What this task involves: Find where "Y8 (752, 2513)" appears in the records below, then return that line and every later line exactly, stopping only at the last line.

Data for review:
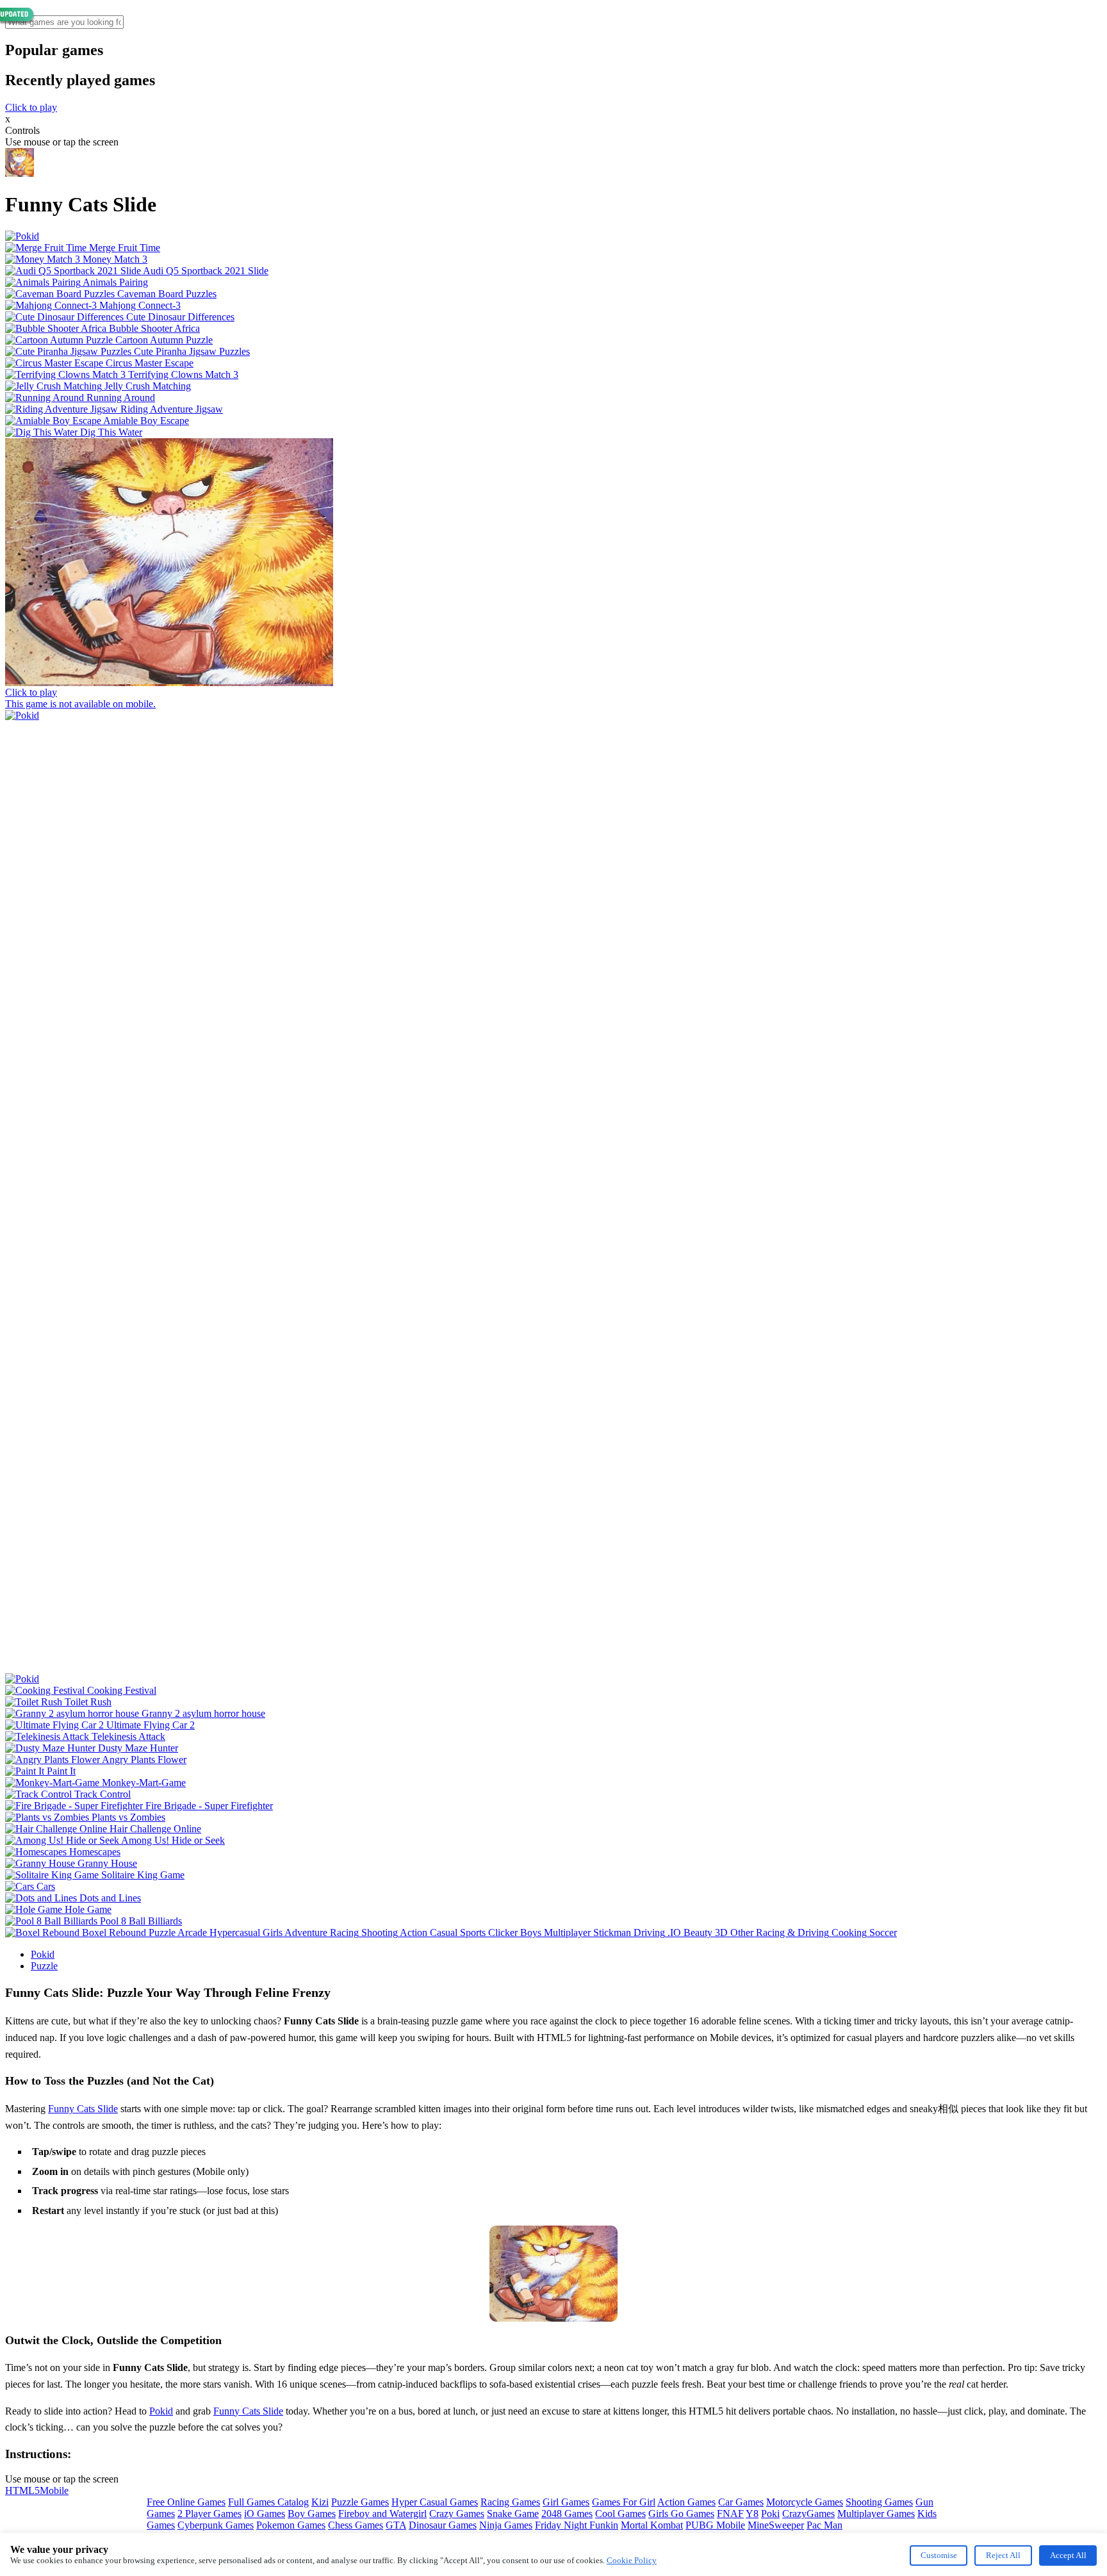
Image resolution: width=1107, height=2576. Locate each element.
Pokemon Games (290, 2525)
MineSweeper (776, 2525)
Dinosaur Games (443, 2525)
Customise (939, 2555)
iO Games (264, 2513)
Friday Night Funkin (576, 2525)
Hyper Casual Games (434, 2502)
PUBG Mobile (715, 2525)
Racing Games (510, 2502)
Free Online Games (186, 2502)
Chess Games (355, 2525)
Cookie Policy (632, 2560)
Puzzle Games (360, 2502)
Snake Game (513, 2513)
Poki (770, 2513)
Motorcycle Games (804, 2502)
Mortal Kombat (652, 2525)
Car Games (741, 2502)
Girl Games (566, 2502)
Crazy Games (456, 2513)
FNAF (730, 2513)
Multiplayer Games (876, 2513)
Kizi (320, 2502)
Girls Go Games (681, 2513)
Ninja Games (505, 2525)
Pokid (42, 1954)
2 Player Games (209, 2513)
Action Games (686, 2502)
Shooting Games (879, 2502)
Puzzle (44, 1965)
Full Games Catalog (268, 2502)
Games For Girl (623, 2502)
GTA (396, 2525)
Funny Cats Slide (83, 2108)
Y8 (752, 2513)
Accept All (1068, 2555)
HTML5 (22, 2490)
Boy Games (312, 2513)
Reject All (1003, 2555)
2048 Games (567, 2513)
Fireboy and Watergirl (382, 2513)
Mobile (54, 2490)
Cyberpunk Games (215, 2525)
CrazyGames (808, 2513)
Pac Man (824, 2525)
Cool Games (620, 2513)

Completed exercise:
Y8 (752, 2513)
Accept All (1068, 2555)
HTML5 (22, 2490)
Boy Games (312, 2513)
Reject All (1003, 2555)
2048 Games (567, 2513)
Fireboy and Watergirl (382, 2513)
Mobile (54, 2490)
Cyberpunk Games (215, 2525)
CrazyGames (808, 2513)
Pac Man (824, 2525)
Cool Games (620, 2513)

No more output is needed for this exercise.